While Moorlach said he was inspired over the voters’ vision, he was troubled by the fact that Orange County’s entire political establishment went along with a plan to bash him with misleading attack ads through the mail.

Moorlach said he understood that Wagner faced a tough choice, given that he had an opponent with high name recognition – which led Wagner to run an aggressive mail campaign. He said he was surprised that officials, like the district attorney and sheriff, went along with it.

“They always say a crisis reveals character,” Moorlach said.

“Everybody should ask yourself what do we do with this sheriff and this DA?” Moorlach said.

“Look at the Dekraii case,” he added, referring to a recent judge’s decision to remove District Attorney Tony Rackauckas from a death penalty case because of repeated unethical behavior by prosecutors.
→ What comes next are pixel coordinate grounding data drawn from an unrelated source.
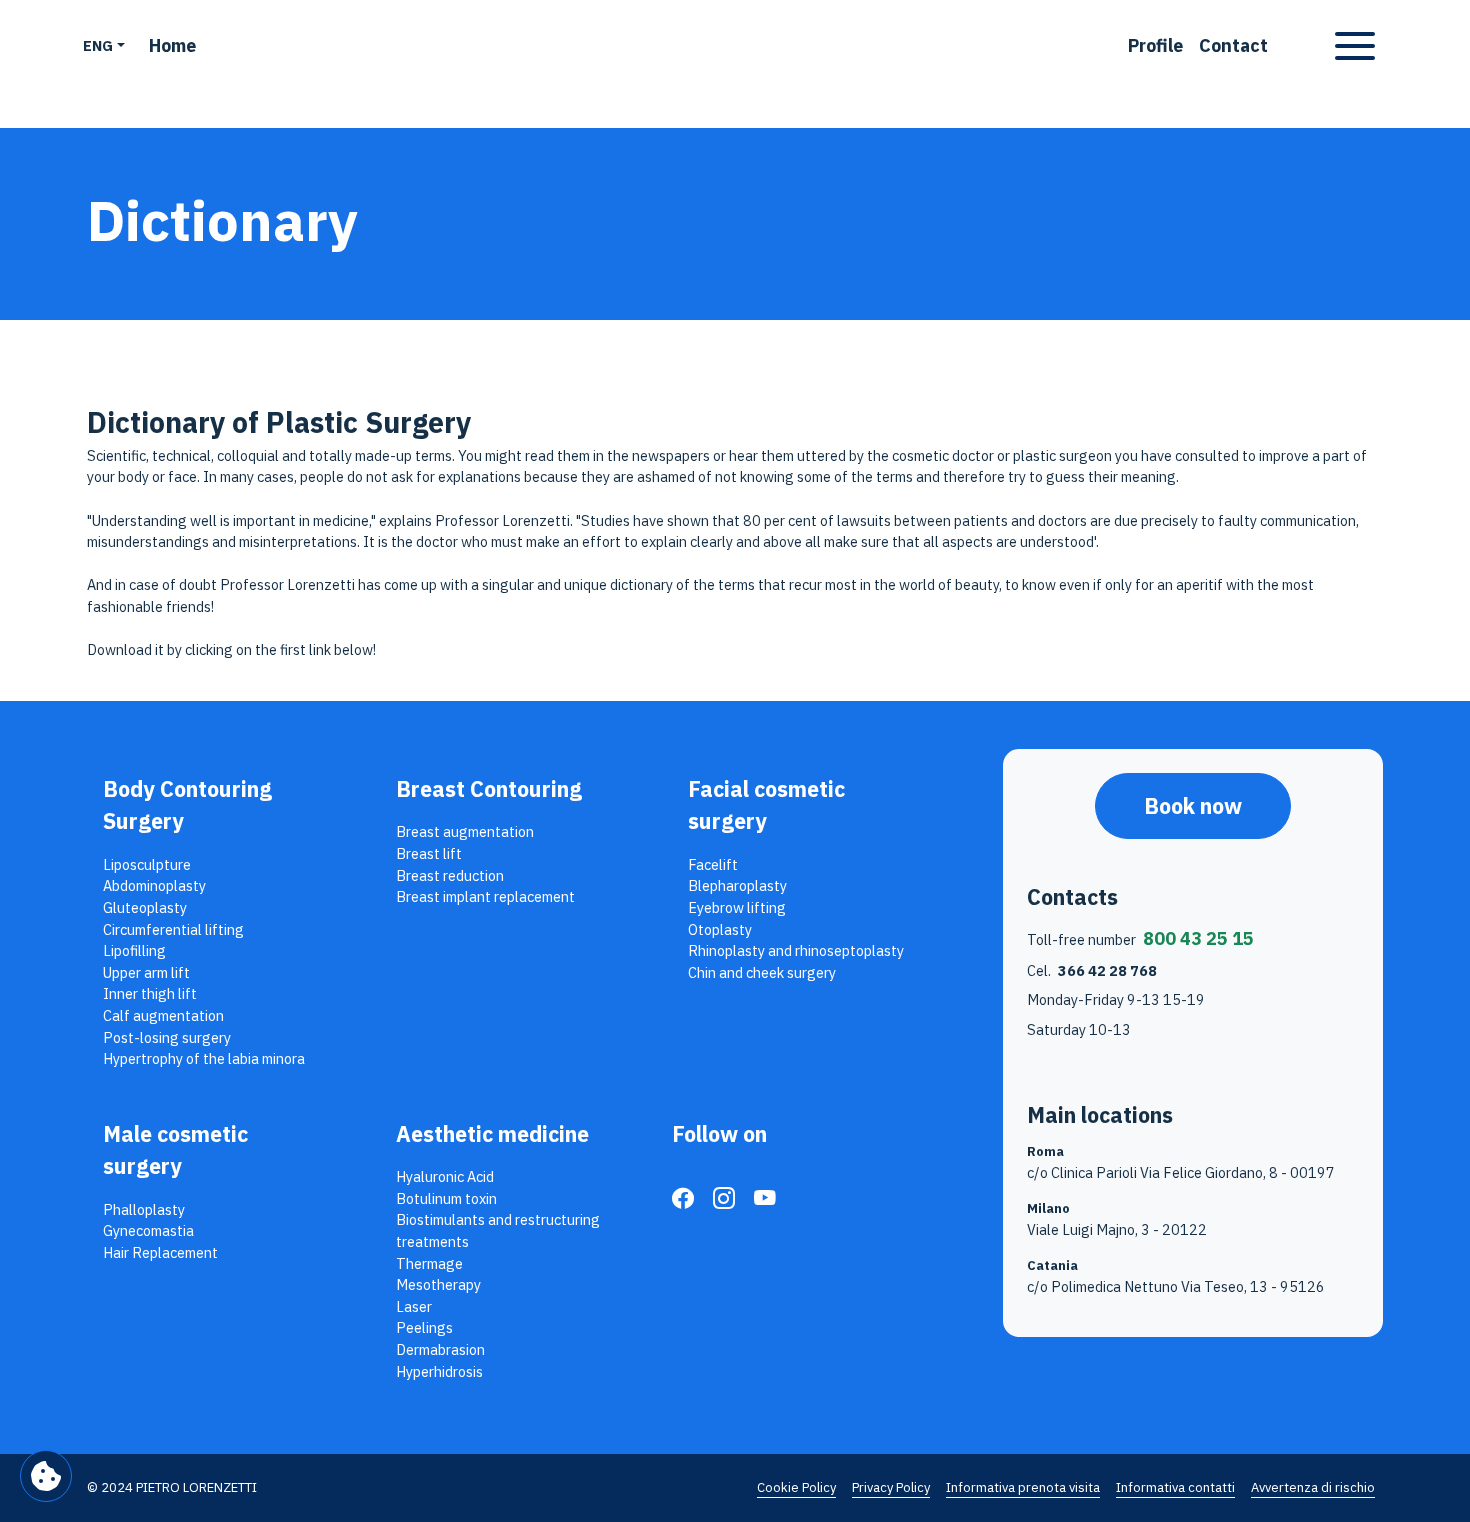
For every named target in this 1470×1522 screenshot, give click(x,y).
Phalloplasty (144, 1209)
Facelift (713, 864)
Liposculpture (147, 864)
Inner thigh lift (150, 993)
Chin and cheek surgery (762, 972)
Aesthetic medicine (492, 1134)
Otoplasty (720, 929)
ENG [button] (98, 45)
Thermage (429, 1263)
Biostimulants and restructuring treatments (498, 1230)
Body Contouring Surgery (187, 805)
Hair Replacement (160, 1252)
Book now (1193, 806)
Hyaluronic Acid (445, 1176)
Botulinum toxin (446, 1198)
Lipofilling (134, 950)
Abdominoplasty (154, 885)
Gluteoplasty (145, 907)
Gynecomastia (148, 1230)
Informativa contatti (1175, 1487)
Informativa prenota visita (1023, 1487)
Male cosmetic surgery (175, 1150)
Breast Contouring (489, 789)
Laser (414, 1306)
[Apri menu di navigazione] (1355, 46)
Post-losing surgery (167, 1037)
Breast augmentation (465, 831)
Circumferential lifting (173, 929)
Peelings (424, 1327)
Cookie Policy (796, 1487)
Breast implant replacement (485, 896)
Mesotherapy (438, 1284)
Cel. (1092, 970)
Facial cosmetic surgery (766, 805)
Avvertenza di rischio (1313, 1487)
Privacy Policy (891, 1487)
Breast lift (429, 853)
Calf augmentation (163, 1015)
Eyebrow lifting (737, 907)
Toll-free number (1140, 938)
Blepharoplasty (737, 885)
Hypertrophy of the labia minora (204, 1058)
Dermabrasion (440, 1349)
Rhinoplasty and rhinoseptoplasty (796, 950)
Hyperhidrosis (439, 1371)
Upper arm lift (146, 972)
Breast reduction (450, 875)
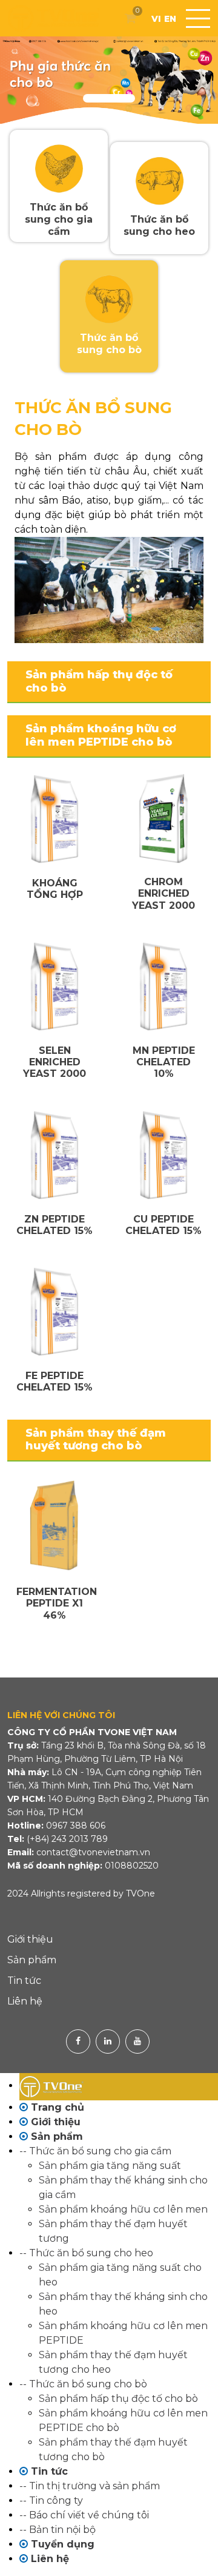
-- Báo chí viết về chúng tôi (84, 2515)
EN (170, 18)
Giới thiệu (30, 1939)
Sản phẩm (31, 1960)
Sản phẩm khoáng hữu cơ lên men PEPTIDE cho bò (100, 735)
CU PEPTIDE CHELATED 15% (163, 1224)
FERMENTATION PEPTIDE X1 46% (56, 1603)
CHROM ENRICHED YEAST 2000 (163, 893)
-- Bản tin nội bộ (57, 2529)
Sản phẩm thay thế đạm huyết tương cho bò (95, 1439)
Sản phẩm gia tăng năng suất (110, 2165)
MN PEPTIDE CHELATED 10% (164, 1062)
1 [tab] (109, 98)
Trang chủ (56, 2107)
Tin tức (24, 1980)
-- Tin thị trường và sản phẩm (89, 2486)
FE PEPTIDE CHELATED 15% (54, 1381)
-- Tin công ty (51, 2500)
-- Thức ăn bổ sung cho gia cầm (95, 2151)
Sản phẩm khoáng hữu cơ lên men (123, 2209)
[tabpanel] (109, 80)
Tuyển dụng (61, 2544)
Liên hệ (24, 2001)
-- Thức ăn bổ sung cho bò (83, 2384)
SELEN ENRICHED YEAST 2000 (54, 1062)
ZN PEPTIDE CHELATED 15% (54, 1224)
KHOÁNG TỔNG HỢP (55, 888)
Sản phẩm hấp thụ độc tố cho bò (99, 681)
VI (156, 18)
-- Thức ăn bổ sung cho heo (86, 2253)
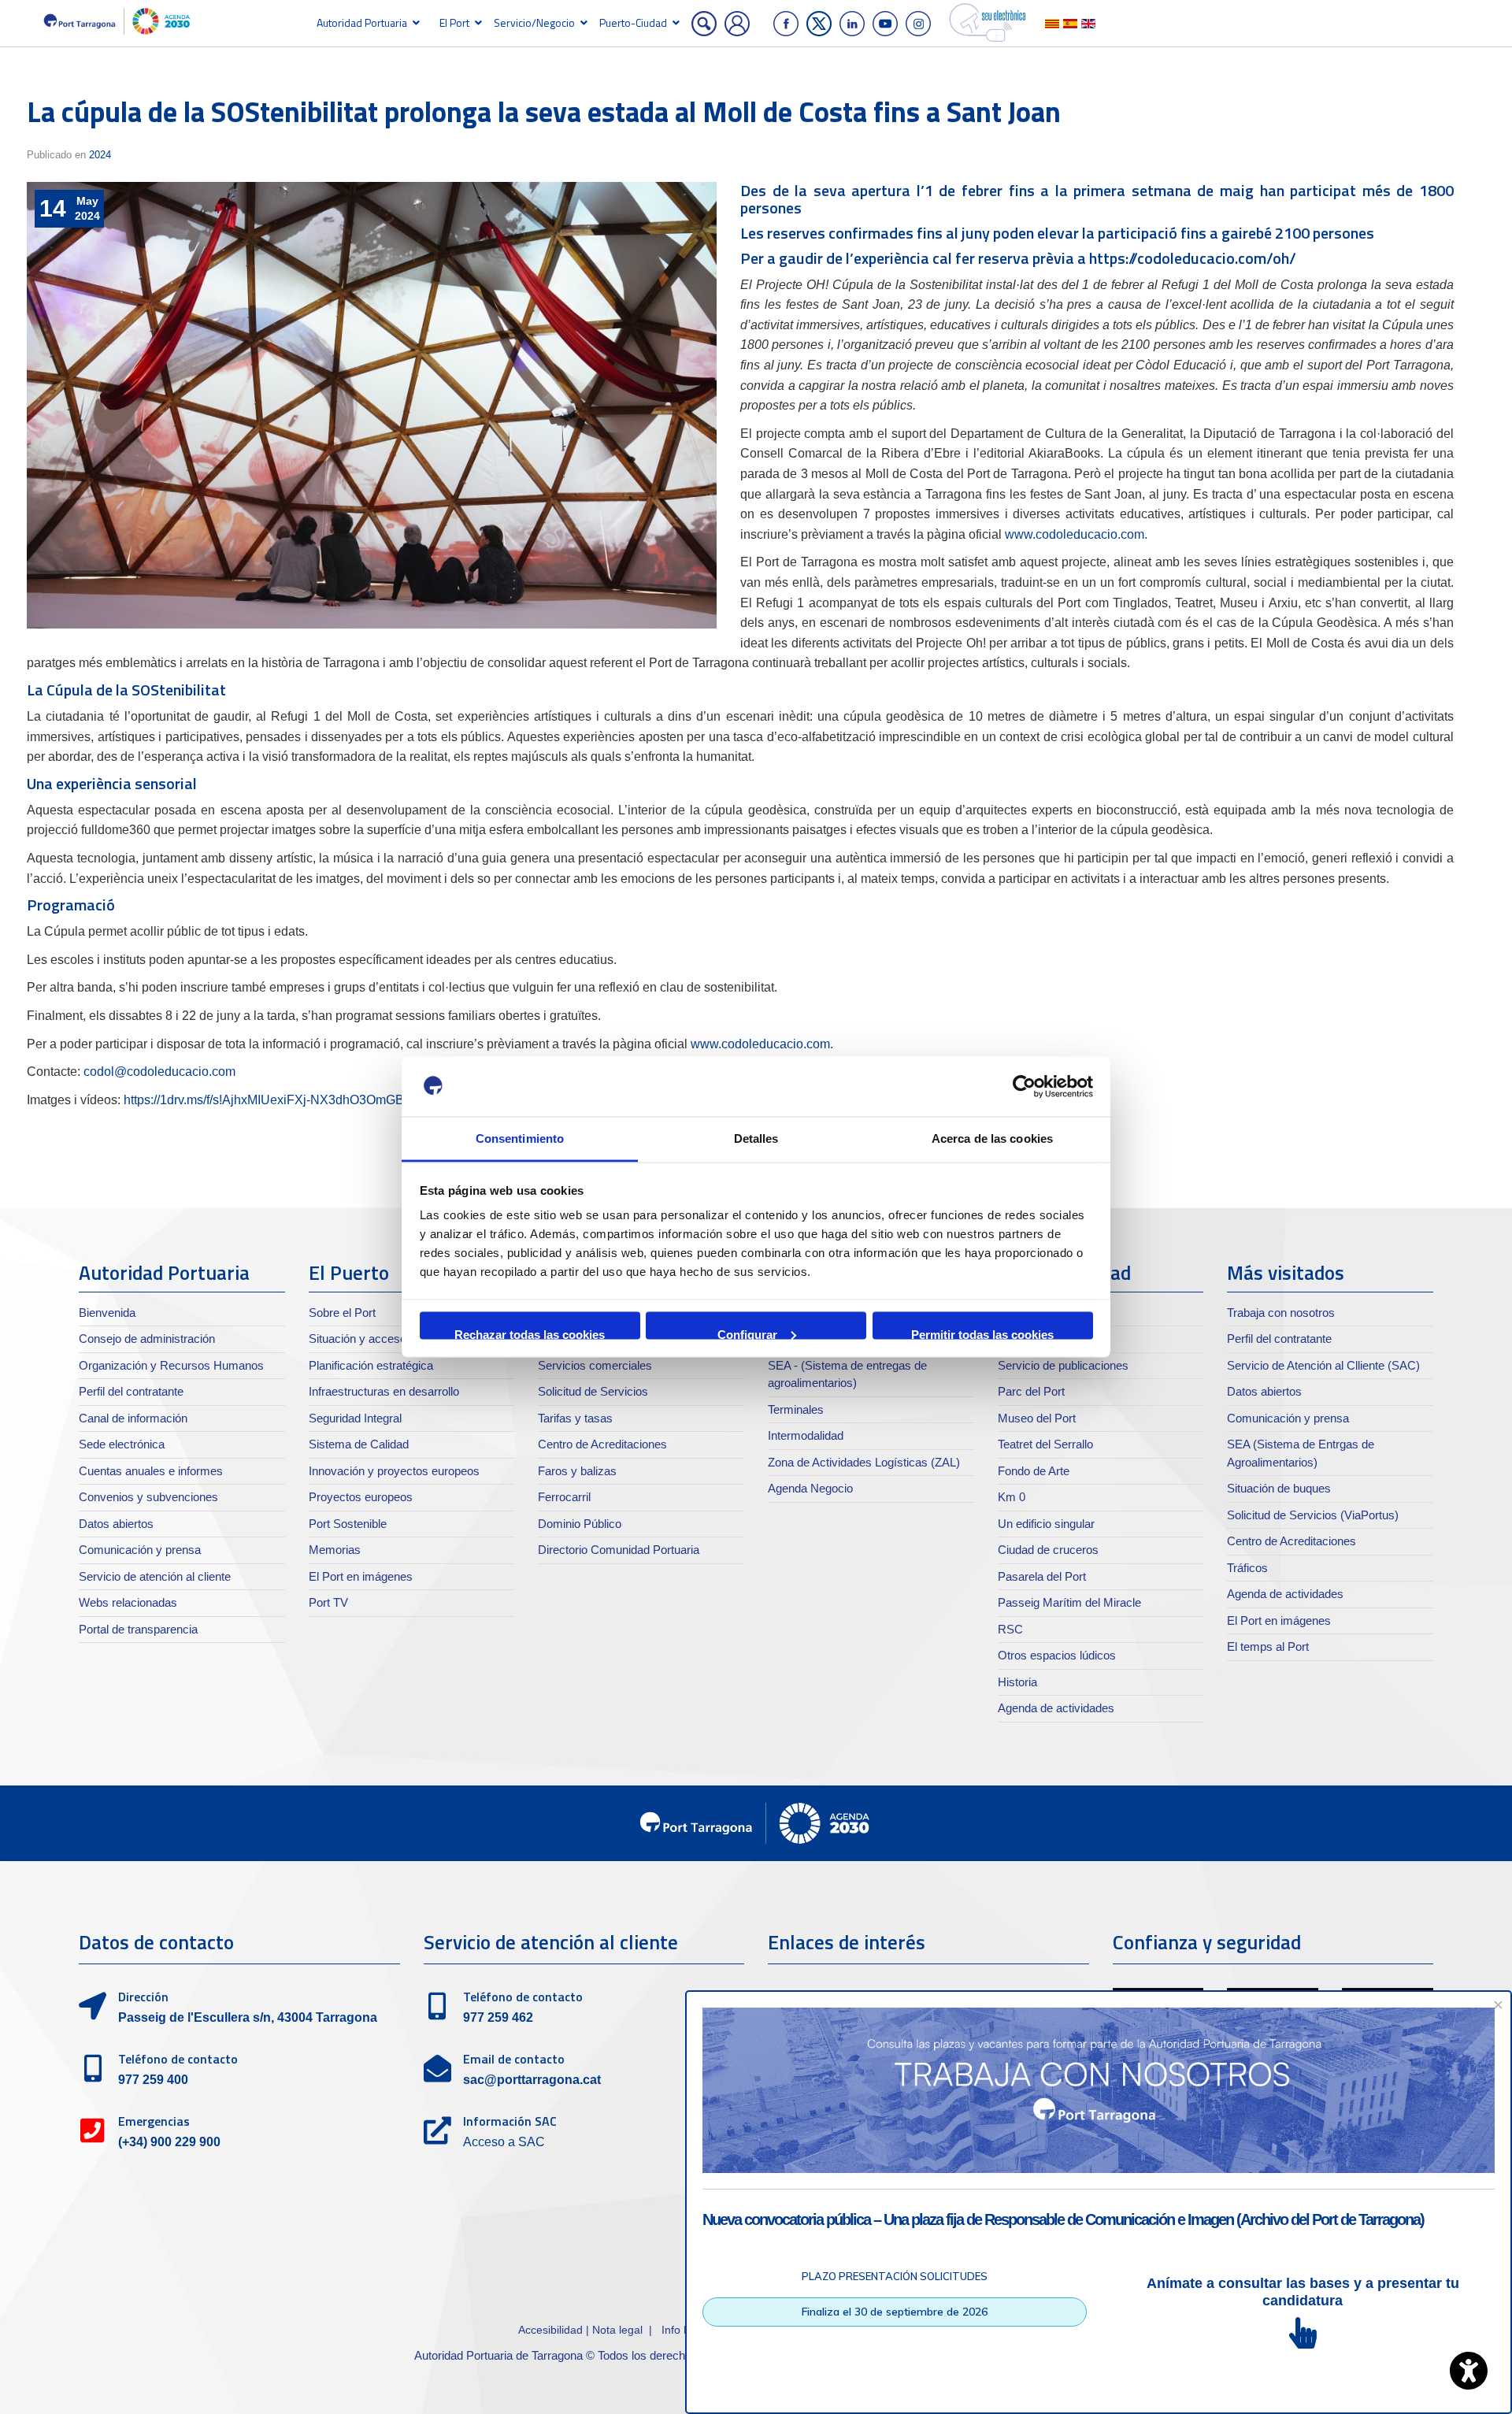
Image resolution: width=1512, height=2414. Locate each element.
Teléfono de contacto (178, 2058)
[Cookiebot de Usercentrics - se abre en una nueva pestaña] (1024, 1087)
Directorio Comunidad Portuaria (618, 1549)
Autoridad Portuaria (362, 22)
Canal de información (133, 1418)
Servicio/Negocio (534, 22)
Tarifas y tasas (575, 1418)
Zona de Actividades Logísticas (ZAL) (864, 1462)
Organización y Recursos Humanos (171, 1365)
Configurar (747, 1333)
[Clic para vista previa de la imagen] (372, 405)
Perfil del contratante (131, 1391)
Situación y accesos (361, 1338)
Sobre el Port (342, 1312)
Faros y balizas (577, 1471)
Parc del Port (1031, 1391)
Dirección (143, 1996)
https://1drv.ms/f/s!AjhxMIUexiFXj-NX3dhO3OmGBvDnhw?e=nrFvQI (313, 1100)
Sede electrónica (122, 1444)
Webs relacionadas (128, 1602)
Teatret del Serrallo (1045, 1444)
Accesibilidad (552, 2329)
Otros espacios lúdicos (1057, 1655)
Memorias (335, 1549)
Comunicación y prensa (140, 1549)
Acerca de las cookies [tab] (992, 1138)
“I’ll stop there,” Moorlach said. “I’m getting angry and I need to calm down.”

Moorlach said he’ll be refocusing his interests now on the army of new friends he’ll be getting to know up in Sacramento.

And while minority party legislators don’t usually get much done in terms of legislation (and bill submittal deadlines for this year have passed), Moorlach said he’s more interested in sharpening his accountant’s pencil and working with the myriad of agencies that audit and analyze state government.

“I don’t get to do legislation. But I get to do research,” Moorlach said. “I can’t wait to get to work with [Gov.] Jerry Brown on retiree medical [benefits for public employees].”

Don’t expect to find him in bars, or out playing golf with legislators and lobbyists, Moorlach said.

“I’ll go up there and I’ll be working. This is not a frat party for me.”